RECORDS SHOWN START

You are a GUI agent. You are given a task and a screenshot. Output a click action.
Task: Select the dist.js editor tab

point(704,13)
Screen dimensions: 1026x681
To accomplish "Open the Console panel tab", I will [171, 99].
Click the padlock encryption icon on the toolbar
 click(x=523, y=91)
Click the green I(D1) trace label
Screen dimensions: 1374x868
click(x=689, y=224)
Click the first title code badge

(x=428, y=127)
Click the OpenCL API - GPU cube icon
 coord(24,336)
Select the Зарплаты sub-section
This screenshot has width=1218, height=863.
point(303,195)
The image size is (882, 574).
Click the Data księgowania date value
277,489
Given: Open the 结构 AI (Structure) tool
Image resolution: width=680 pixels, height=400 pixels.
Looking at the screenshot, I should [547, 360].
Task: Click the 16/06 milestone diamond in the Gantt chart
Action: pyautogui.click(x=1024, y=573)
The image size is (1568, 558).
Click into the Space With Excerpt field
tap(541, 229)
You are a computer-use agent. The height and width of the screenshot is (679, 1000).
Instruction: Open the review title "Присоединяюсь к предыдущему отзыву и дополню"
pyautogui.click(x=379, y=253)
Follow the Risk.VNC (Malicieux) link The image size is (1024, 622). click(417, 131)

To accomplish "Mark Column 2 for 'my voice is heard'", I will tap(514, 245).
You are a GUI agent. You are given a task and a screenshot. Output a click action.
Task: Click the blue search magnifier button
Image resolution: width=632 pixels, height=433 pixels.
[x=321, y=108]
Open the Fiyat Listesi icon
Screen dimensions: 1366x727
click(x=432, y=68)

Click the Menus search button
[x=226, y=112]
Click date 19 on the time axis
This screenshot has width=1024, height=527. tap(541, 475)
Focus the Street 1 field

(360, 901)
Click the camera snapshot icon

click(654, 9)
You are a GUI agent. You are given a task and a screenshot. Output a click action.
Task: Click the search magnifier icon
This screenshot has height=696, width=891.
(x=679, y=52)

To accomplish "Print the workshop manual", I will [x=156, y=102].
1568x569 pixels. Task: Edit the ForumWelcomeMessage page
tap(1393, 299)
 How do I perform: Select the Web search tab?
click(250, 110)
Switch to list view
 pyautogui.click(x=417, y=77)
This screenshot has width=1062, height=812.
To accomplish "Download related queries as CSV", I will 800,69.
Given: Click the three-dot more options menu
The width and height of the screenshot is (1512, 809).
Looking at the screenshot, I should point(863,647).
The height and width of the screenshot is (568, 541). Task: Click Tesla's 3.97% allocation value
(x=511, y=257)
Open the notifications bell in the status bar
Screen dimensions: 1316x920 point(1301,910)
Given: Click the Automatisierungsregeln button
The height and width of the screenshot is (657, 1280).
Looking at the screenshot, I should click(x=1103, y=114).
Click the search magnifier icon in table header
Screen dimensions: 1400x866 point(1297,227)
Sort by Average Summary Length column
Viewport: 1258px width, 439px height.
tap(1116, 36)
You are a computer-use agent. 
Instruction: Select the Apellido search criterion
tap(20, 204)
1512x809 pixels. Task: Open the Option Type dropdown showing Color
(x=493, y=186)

RECORDS SHOWN END

• EXERCISE: Copy out all the records exactly.

• RESPONSE:
You are a GUI agent. You are given a task and a screenshot. Output a click action.
Task: Select the dist.js editor tab

point(704,13)
Screen dimensions: 1026x681
To accomplish "Open the Console panel tab", I will [171, 99].
Click the padlock encryption icon on the toolbar
 click(x=523, y=91)
Click the green I(D1) trace label
Screen dimensions: 1374x868
click(x=689, y=224)
Click the first title code badge

(x=428, y=127)
Click the OpenCL API - GPU cube icon
 coord(24,336)
Select the Зарплаты sub-section
This screenshot has width=1218, height=863.
point(303,195)
The image size is (882, 574).
Click the Data księgowania date value
277,489
Given: Open the 结构 AI (Structure) tool
Image resolution: width=680 pixels, height=400 pixels.
Looking at the screenshot, I should [547, 360].
Task: Click the 16/06 milestone diamond in the Gantt chart
Action: pyautogui.click(x=1024, y=573)
The image size is (1568, 558).
Click into the Space With Excerpt field
tap(541, 229)
You are a computer-use agent. The height and width of the screenshot is (679, 1000).
Instruction: Open the review title "Присоединяюсь к предыдущему отзыву и дополню"
pyautogui.click(x=379, y=253)
Follow the Risk.VNC (Malicieux) link The image size is (1024, 622). click(417, 131)

To accomplish "Mark Column 2 for 'my voice is heard'", I will tap(514, 245).
You are a GUI agent. You are given a task and a screenshot. Output a click action.
Task: Click the blue search magnifier button
Image resolution: width=632 pixels, height=433 pixels.
[x=321, y=108]
Open the Fiyat Listesi icon
Screen dimensions: 1366x727
click(x=432, y=68)

Click the Menus search button
[x=226, y=112]
Click date 19 on the time axis
This screenshot has width=1024, height=527. tap(541, 475)
Focus the Street 1 field

(360, 901)
Click the camera snapshot icon

click(654, 9)
You are a GUI agent. You are given a task and a screenshot. Output a click action.
Task: Click the search magnifier icon
This screenshot has height=696, width=891.
(x=679, y=52)

To accomplish "Print the workshop manual", I will [x=156, y=102].
1568x569 pixels. Task: Edit the ForumWelcomeMessage page
tap(1393, 299)
 How do I perform: Select the Web search tab?
click(250, 110)
Switch to list view
 pyautogui.click(x=417, y=77)
This screenshot has width=1062, height=812.
To accomplish "Download related queries as CSV", I will 800,69.
Given: Click the three-dot more options menu
The width and height of the screenshot is (1512, 809).
Looking at the screenshot, I should point(863,647).
The height and width of the screenshot is (568, 541). Task: Click Tesla's 3.97% allocation value
(x=511, y=257)
Open the notifications bell in the status bar
Screen dimensions: 1316x920 point(1301,910)
Given: Click the Automatisierungsregeln button
The height and width of the screenshot is (657, 1280).
Looking at the screenshot, I should click(x=1103, y=114).
Click the search magnifier icon in table header
Screen dimensions: 1400x866 point(1297,227)
Sort by Average Summary Length column
Viewport: 1258px width, 439px height.
tap(1116, 36)
You are a computer-use agent. 
Instruction: Select the Apellido search criterion
tap(20, 204)
1512x809 pixels. Task: Open the Option Type dropdown showing Color
(x=493, y=186)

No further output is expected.